# RAF West Raynham, Norfolk - Sept 09



## sophieellen22 (Sep 7, 2009)

Visited with Samfimh - Top half of the photos are mine, second half are his.

History can be seen here - http://en.wikipedia.org/wiki/RAF_West_Raynham

The site itself is huge, we only went round one small section. Most of the area is housing, which is in use and being redeveloped.
It doesnt really look derelict atall, hardly any broken glass etc...

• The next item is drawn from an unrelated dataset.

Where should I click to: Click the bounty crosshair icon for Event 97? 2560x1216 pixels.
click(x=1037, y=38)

We're guessing the big building we went in was the Officers Mess - which had a hotel like bit to it.
And also a chapel.


----------



## klempner69 (Sep 8, 2009)

Nice one folks,I will looking into this one later.Well done


----------



## chelle (Sep 8, 2009)

*Raynham*



klempner69 said:


> Nice one folks,I will looking into this one later.Well done



Wonder wot i'll be doin the weekend


----------



## Black Shuck (Sep 8, 2009)

Heya little ol Sophie! I love this site although I have not been there yet! Well Done. P.M Sent!


----------



## Black Shuck (Sep 8, 2009)

Sophie did you see the Control Tower?


----------



## Dab (Sep 8, 2009)

Can't beleive people keep going and missing the best bits.


----------



## Black Shuck (Sep 8, 2009)

Dab said:


> Can't beleive people keep going and missing the best bits.

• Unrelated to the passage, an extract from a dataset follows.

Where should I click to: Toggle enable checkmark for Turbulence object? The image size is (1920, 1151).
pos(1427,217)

Thats why I was asking about the Control Tower Dab!


----------



## sophieellen22 (Sep 8, 2009)

Depends what your opinion is of the 'best' bits!


----------



## Black Shuck (Sep 8, 2009)

Sophie did you get my P.M yet?


----------



## sophieellen22 (Sep 8, 2009)

Just replied =)


----------



## Black Shuck (Sep 8, 2009)

Cheers Sophi, Good Shots, I like em a lot!


----------



## HypoBoy (Sep 8, 2009)

Norfolk meet sometime in the next couple of months anyone?


----------



## Black Shuck (Sep 8, 2009)

God Yeah Hypo!


----------



## UrbanX (Sep 8, 2009)

Nice one... Although you need to do the dome!! 
The dome us one of the best places I've been to on earth, and I've been to Disneyworld.


----------



## disco_biscuit (Sep 8, 2009)

That Missile Training Simulator looks seriously cool


----------